For under 10 bucks it's *really* tough to find a bottle of decent sake. The house sakes served piping hot in sushi bars are obtainable for that price, but they're honestly not particularly good sakes - you should be able to drink a decent sake cold instead of needing to heat it up to hide the lousy taste behind heat and alcohol. If you're going to drink sake hot, at least drink it warm and not scalding.

Sake World has some good info on sake. American sakes, while eschewed by the snobs, can be excellent values. Ratebeer has a decent article that gives you some good starting points for American sakes. I personally enjoyed a couple of the Momokawa sakes a lot, and they're dirt cheap for the quality you get(although the blue bottles and gaudy labels are a little ghetto).

So anyway...if I had around $10 to spend on sake I'd buy:

Momokawa Silver/Diamond - these are both really good for what you'll be paying.

Momokawa Pearl - This is a milky _nigori_ style sake, which means that it's unfiltered and has a lot of sweet rice sediment in it. Definitely not a traditional clear sake, but it's a nice change of pace and delicious in that 'sugary tropical alcoholic drink' way. I like to drink it cold in the summertime.

Gekkeikan Black & Gold - My friend and I would buy a bottle of this every time we went to Japantown in San Francisco, and proceeded to drink most of it when we got home. It's a great starter sake that's a step above the house sakes in restaurants, and the bottle looks neat! It's good both chilled and warmed, although I tend to prefer it warm.

Those should be a decent start. Gekkeikan Silver is also a good smooth sake, although I think their standard line is pretty rough. I've never liked anything by Sho Chiku Bai. Ozeki is the Budweiser of sakes, and it's probably worth buying a One Cup to gain some experience with that particular taste. It's not a dog rocket by any means, but definitely not the Opus X of sake either.


----------



## 12stones (Jan 6, 2006)

If you can find some, you should try some _awamori_. It's an Okinawan version of sake that is distilled instead of fermented like regular sake. You drink it cold and can water it down depending on your tastes. It's great stuff and is much better than regular sake.

EDIT: Or, locate some Habu Sake, that stuff will knock ya down for the count.
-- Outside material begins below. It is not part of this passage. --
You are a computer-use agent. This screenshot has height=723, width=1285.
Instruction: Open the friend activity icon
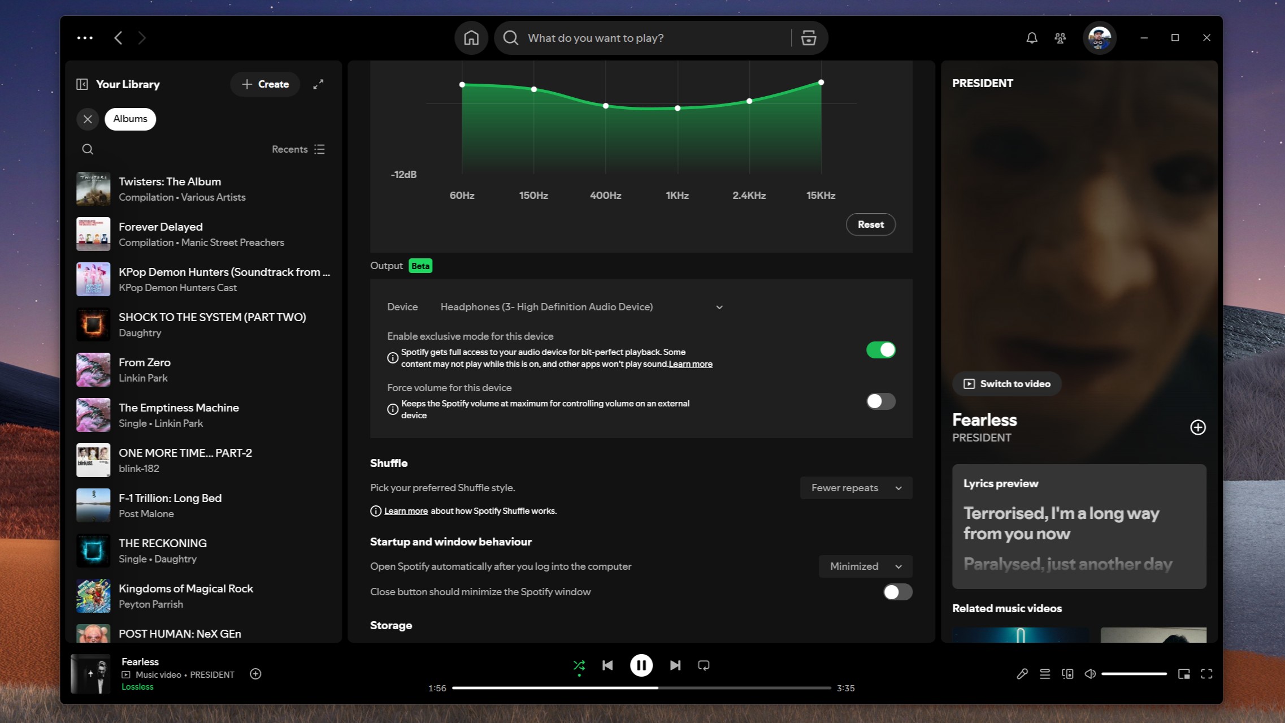pyautogui.click(x=1060, y=38)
It's got a habu (a poisonous snake that's indigenous to Okinawa) in it for more "power." Let's just say it's not something you should drink on a regular basis.


----------



## par (May 22, 2005)

go to bevmo.com and search for junmai.

Junmai is a high quality of sake, and in the pure junmai there is no addition of raw alcohol (the lower grades of sake adds alcohol to it). Junmai ginjo is a slightly lower grade but pretty nice. I prefer junmai as the rice is highly polished (the starches are ground off from the surface). 

In general sake must be had fresh. Aged sake looses flavor and generally doesn't improve.
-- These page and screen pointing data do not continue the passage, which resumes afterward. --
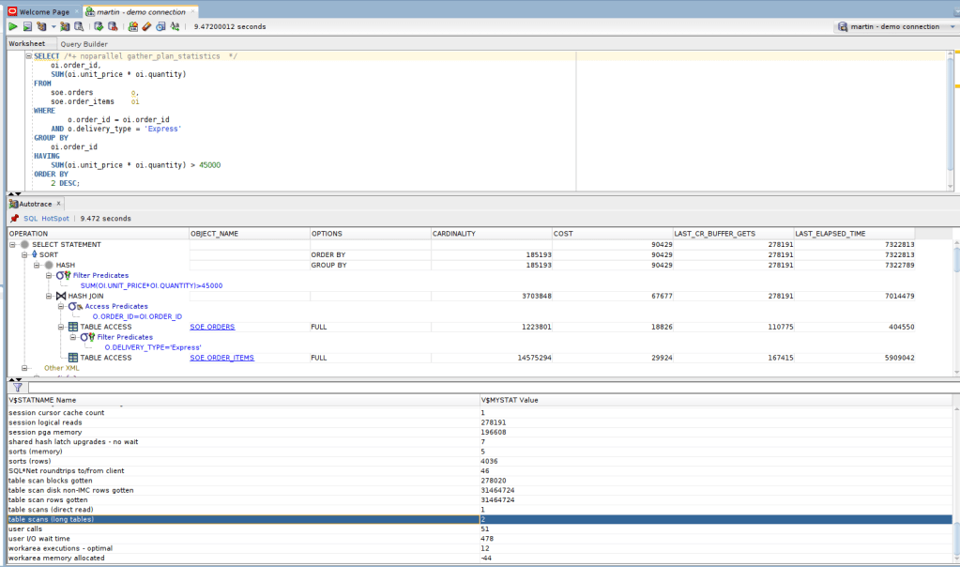Viewport: 960px width, 567px height.
Task: Execute the Run Script icon
Action: (x=27, y=26)
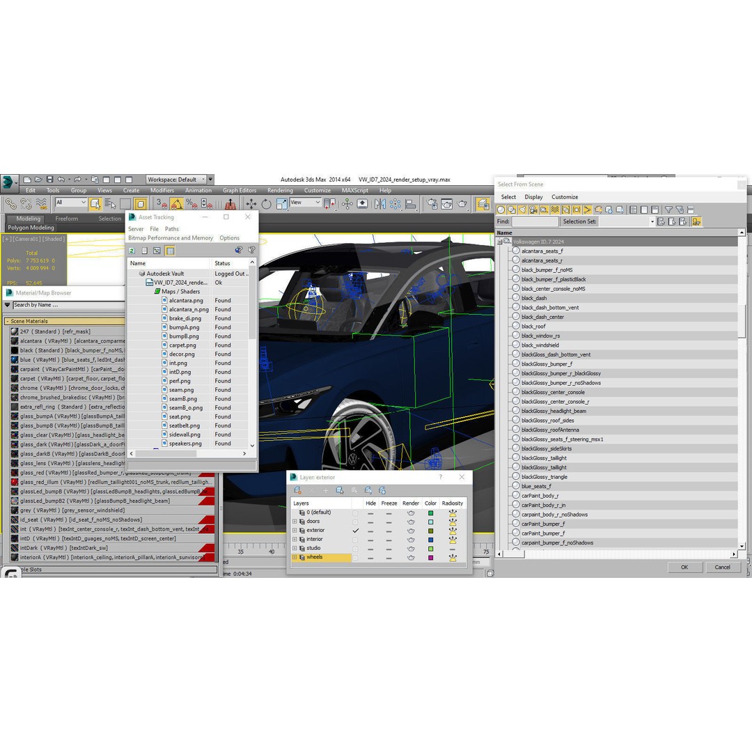Switch to the Freeform ribbon tab
The image size is (752, 752).
(67, 218)
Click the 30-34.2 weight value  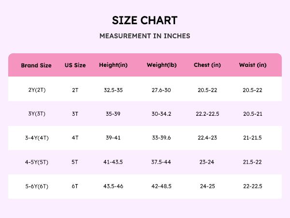point(161,114)
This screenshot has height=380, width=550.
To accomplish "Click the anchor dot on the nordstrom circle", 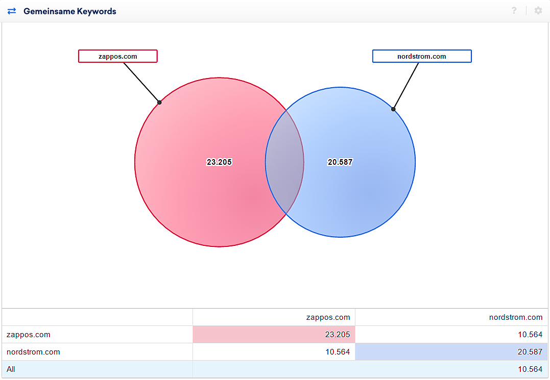I will 393,109.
i prefer sake chilled. When i lived in japan i had sake warmed only during the coldest days of winter. 

Sake and beer complements each other nicely. If you have japanese beer i suggest that you try asahi super dry. It works very nicely with sake.

cheers,
par


----------



## Puro_Angler (Mar 23, 2006)

par said:


> Sake and beer complements each other nicely. If you have japanese beer i suggest that you try asahi super dry. It works very nicely with sake.
> 
> cheers,
> par


Or you can try a Sake Bomb -- drop a shot of sake in a mug half-filled with Saporo or any other Japanese beer. Bottoms Up!


----------



## decesaro (Jan 31, 2006)

Thanks for all the links and recomendations. 

holy shit snake poisonous !! Ahh can you say hell no. Your kidding right ? 
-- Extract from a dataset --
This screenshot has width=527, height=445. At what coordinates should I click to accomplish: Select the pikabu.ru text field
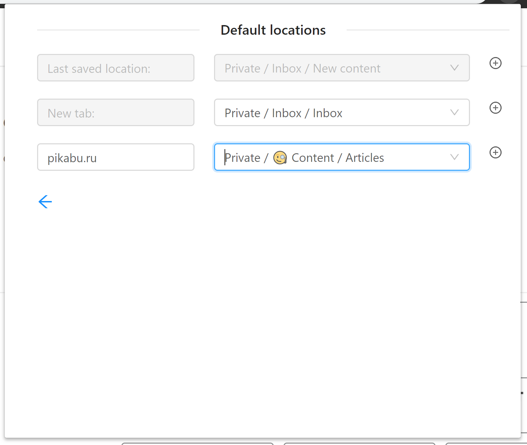[115, 157]
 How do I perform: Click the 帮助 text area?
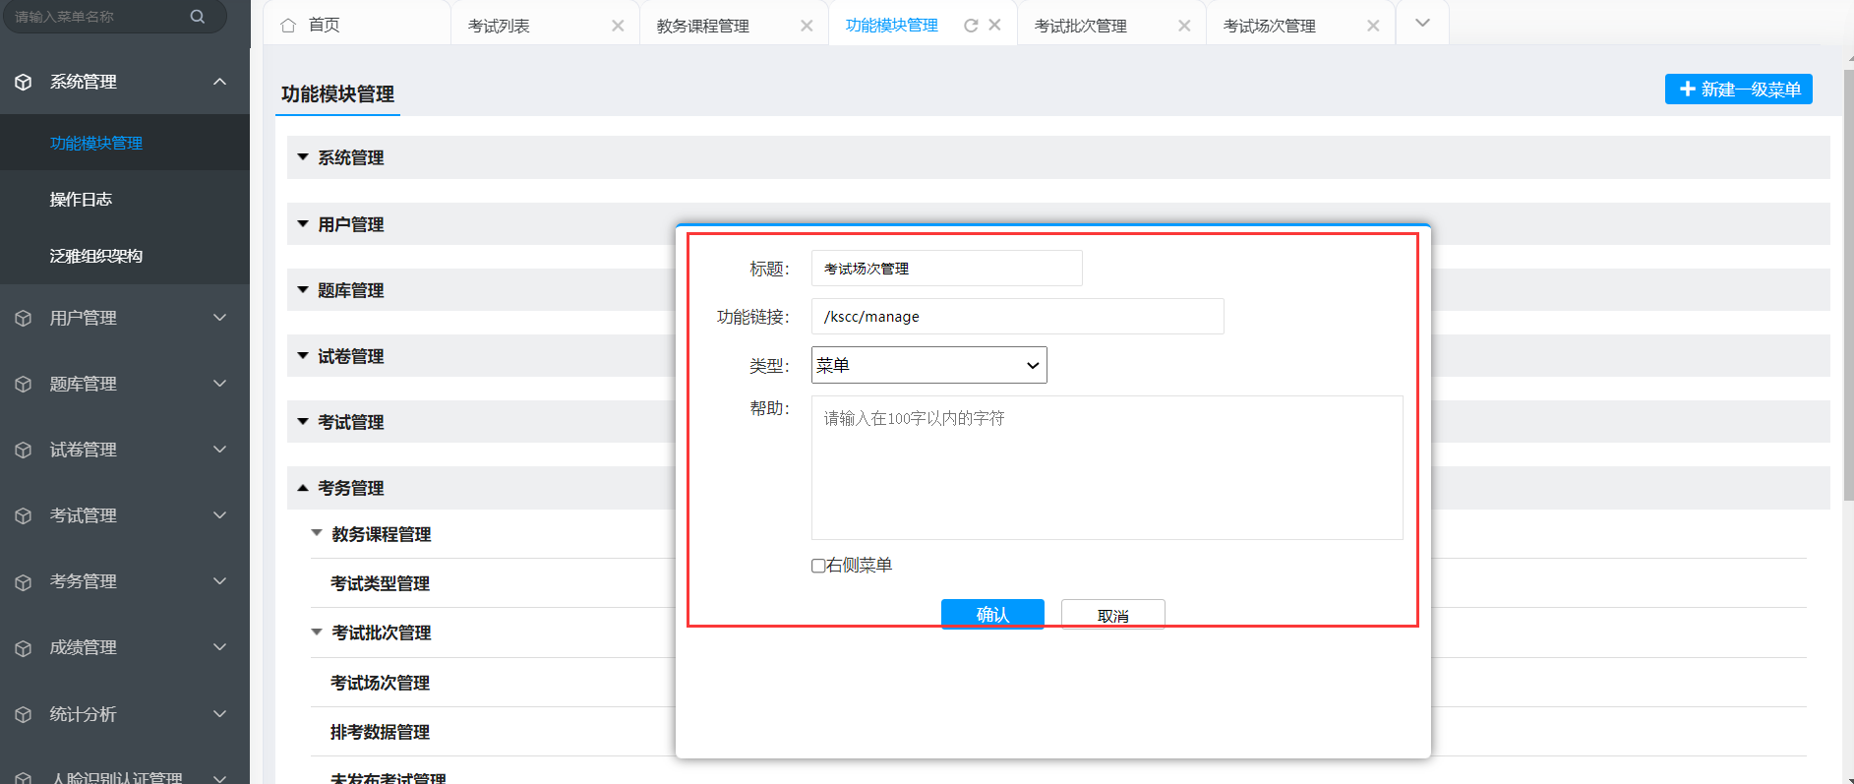pyautogui.click(x=1106, y=467)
The sake bomb cracks me up :r


----------



## joshua-cr (Sep 7, 2005)

Sake is probably easier to find than Soju. I haven't really tried either though come to think of it.


----------



## zamco17 (Mar 24, 2006)

I work a liqour store and we have soju and quite a few sakes. But all the sakes i have tried were awful


----------



## Mbraud4 (Feb 17, 2006)

Giving a homemade pineapple sake a try. Just buy any old normal sake and cut up a pineapple, put them in a container and seal it, put it in the fridge. Give it about 5 days or so to ferment and transfer some flavor. Then you take out the pineapple and serve the sake cold. Nothing special but it tastes pretty darn good to me


----------



## Bruce (Dec 31, 1999)

Try here:

http://www.truesake.com/index_content.html

Sake is excellent with cigars! Mild and fairly neutral, it doesn't make the nuances of a fine cigar.
Premium sake is served chilled. The warm stuff is equivelant to "house wine".


----------